Industrial symbiosis is assumed to create both environmental and economic benefits to the actors involved in exchanges of material and energy. However, quantifications of the economic and environmental performances of symbiotic activities are rarely performed and most of the literature available on industrial symbiosis analyzes the conditions for cooperation and uncovering new eco-industrial parks worldwide. Of the available quantifications, methods, impact categories, functional unit and other choices vary considerably. Furthermore, no clear guidelines are available for how to quantify the benefits or impacts of industrial symbioses. In order to understand what impacts or benefits industrial symbioses create a review of different approaches followed by recommendations from research in the biofuel industry will be provide.
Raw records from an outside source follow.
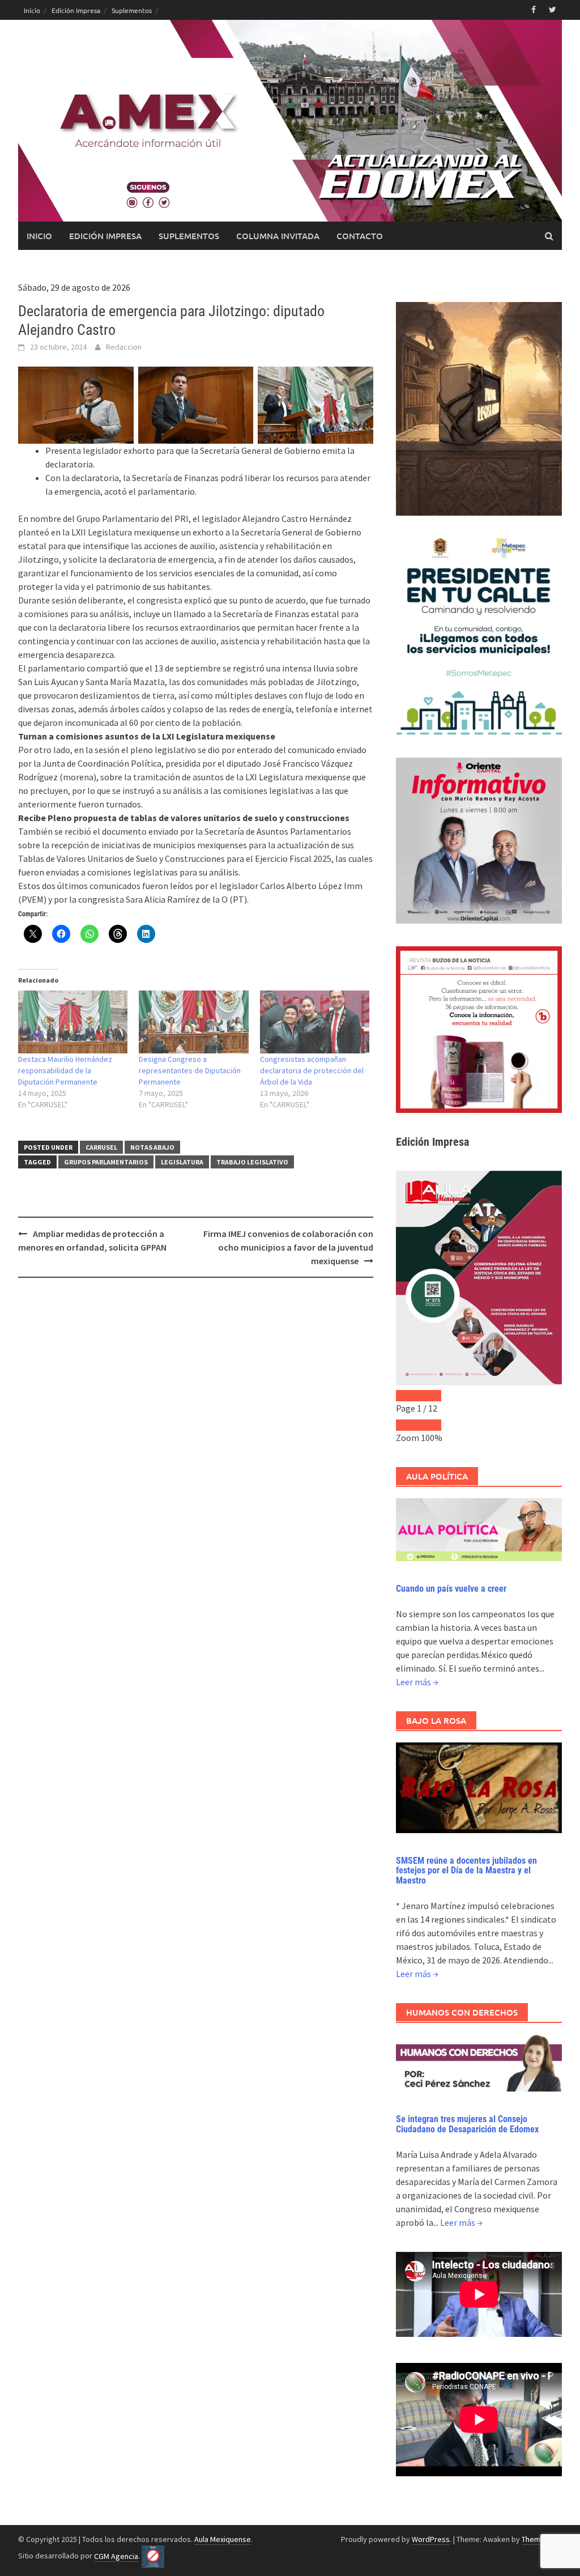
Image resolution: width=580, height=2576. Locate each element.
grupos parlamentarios (106, 1162)
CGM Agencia (116, 2556)
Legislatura (182, 1162)
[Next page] (430, 1395)
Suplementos (132, 10)
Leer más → (417, 1681)
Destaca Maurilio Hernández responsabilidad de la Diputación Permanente (65, 1070)
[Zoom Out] (407, 1425)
The paper will review different approaches for quantifying the environmental performance of industrial symbioses from previous researchers and provide a methodology used in the authors’ research concerning industrial symbiosis in the biofuel industry based on life cycle assessment. The approach will provide guidelines to match life cycle assessment terms as a recommendation for other industries.
The research is based on the theories of life cycle thinking and life cycle assessment and uses these to find an approach to quantify the environmental performance of industrial symbiosis. The cornerstones of the research are therefore life cycle thinking and industrial symbiosis.
Much of the research available on quantifying industrial symbiosis is related to only one or a limited number of material or energy exchanges. The quantifications generally only provide one impact category, such as the emissions of CO2. Another important issue is what to measure the impacts against, i.e. the choice of a reference system.
Recommendations for the choice of functional unit, system boundaries, reference system and how to allocate impacts are thus provided. This relates to the “main purpose” of the symbiosis. In the case of biofuel production, the biofuels being produced, i.e. MJ per year of each respective fuel, are set as the functional unit. Allocation of impacts by the system expansion method is recommended in order to take care of any excess products produced in the system and avoided elsewhere which can better model the benefits of exchanging materials and avoiding inputs from outside the system. A hybrid model for system expansion is also applicable even with other allocation methods, e.g. energy and economic allocation.
The recommendations provided, based on the biofuel industry, may be applied in other industries. The research provides an approach to quantifying the performance of industrial symbioses and the benefits from the exchanges of material and energy.